> PROBLEM DETAILS
Retype every record that follows, character for character.

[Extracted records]
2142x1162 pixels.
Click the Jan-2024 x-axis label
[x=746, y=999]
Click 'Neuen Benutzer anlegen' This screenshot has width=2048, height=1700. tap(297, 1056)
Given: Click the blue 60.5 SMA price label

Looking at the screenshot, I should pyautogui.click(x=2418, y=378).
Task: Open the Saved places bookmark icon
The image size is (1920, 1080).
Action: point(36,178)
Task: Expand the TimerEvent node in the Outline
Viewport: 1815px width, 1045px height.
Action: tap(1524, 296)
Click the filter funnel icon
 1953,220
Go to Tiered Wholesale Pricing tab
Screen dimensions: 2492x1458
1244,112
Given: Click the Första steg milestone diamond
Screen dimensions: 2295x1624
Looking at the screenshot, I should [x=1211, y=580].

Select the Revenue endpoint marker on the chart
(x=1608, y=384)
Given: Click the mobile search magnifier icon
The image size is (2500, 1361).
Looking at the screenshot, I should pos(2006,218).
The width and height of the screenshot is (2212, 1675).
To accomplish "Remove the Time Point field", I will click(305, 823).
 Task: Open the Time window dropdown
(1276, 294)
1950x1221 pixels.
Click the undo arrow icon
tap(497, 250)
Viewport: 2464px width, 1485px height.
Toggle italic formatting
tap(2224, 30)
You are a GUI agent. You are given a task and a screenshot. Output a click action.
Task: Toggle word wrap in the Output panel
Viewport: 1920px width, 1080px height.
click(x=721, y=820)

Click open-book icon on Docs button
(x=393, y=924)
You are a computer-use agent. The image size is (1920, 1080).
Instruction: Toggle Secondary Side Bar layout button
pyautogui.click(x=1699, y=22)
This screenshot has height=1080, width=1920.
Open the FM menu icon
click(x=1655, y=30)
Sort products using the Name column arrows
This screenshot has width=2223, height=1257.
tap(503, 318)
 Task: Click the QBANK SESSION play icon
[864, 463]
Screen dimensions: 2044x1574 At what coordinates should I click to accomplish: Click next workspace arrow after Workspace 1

> ANSWER SECTION
2142x1162 pixels.
Click the Jan-2024 x-axis label
[x=746, y=999]
Click 'Neuen Benutzer anlegen' This screenshot has width=2048, height=1700. tap(297, 1056)
Given: Click the blue 60.5 SMA price label

Looking at the screenshot, I should pyautogui.click(x=2418, y=378).
Task: Open the Saved places bookmark icon
The image size is (1920, 1080).
Action: point(36,178)
Task: Expand the TimerEvent node in the Outline
Viewport: 1815px width, 1045px height.
Action: tap(1524, 296)
Click the filter funnel icon
 1953,220
Go to Tiered Wholesale Pricing tab
Screen dimensions: 2492x1458
1244,112
Given: Click the Första steg milestone diamond
Screen dimensions: 2295x1624
Looking at the screenshot, I should [x=1211, y=580].

Select the Revenue endpoint marker on the chart
(x=1608, y=384)
Given: Click the mobile search magnifier icon
The image size is (2500, 1361).
Looking at the screenshot, I should pos(2006,218).
The width and height of the screenshot is (2212, 1675).
To accomplish "Remove the Time Point field", I will click(305, 823).
 Task: Open the Time window dropdown
(1276, 294)
1950x1221 pixels.
Click the undo arrow icon
tap(497, 250)
Viewport: 2464px width, 1485px height.
Toggle italic formatting
tap(2224, 30)
You are a GUI agent. You are given a task and a screenshot. Output a click action.
Task: Toggle word wrap in the Output panel
Viewport: 1920px width, 1080px height.
click(x=721, y=820)

Click open-book icon on Docs button
(x=393, y=924)
You are a computer-use agent. The image size is (1920, 1080).
Instruction: Toggle Secondary Side Bar layout button
pyautogui.click(x=1699, y=22)
This screenshot has height=1080, width=1920.
Open the FM menu icon
click(x=1655, y=30)
Sort products using the Name column arrows
This screenshot has width=2223, height=1257.
tap(503, 318)
 Task: Click the QBANK SESSION play icon
[864, 463]
Screen dimensions: 2044x1574 At what coordinates should I click to accomplish: Click next workspace arrow after Workspace 1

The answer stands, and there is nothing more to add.